* MATERIAL FOR THE TASK
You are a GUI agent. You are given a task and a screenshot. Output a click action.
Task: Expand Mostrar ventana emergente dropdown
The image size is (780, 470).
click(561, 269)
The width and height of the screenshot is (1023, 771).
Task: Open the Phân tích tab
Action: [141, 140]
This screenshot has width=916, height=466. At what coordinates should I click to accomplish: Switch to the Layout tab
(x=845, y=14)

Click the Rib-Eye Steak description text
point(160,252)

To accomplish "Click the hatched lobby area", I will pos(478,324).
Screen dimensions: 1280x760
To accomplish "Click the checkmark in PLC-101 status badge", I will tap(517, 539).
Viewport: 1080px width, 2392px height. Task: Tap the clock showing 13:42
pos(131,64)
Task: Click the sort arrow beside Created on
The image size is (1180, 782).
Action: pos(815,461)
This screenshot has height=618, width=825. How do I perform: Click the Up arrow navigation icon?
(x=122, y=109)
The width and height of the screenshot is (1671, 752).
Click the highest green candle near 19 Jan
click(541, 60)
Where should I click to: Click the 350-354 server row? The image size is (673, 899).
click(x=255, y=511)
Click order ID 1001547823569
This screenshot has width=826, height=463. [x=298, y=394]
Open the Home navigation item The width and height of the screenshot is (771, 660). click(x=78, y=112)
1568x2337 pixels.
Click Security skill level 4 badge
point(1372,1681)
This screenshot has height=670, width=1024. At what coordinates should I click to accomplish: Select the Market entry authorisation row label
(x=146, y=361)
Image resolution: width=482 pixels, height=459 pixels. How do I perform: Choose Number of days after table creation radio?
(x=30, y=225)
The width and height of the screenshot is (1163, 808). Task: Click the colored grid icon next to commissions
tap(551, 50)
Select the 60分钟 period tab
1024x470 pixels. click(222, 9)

* WHAT IS NEEDED
Determine, please, how many lines hold "will" in the records, and give that number by itself.

* SOLUTION BELOW
2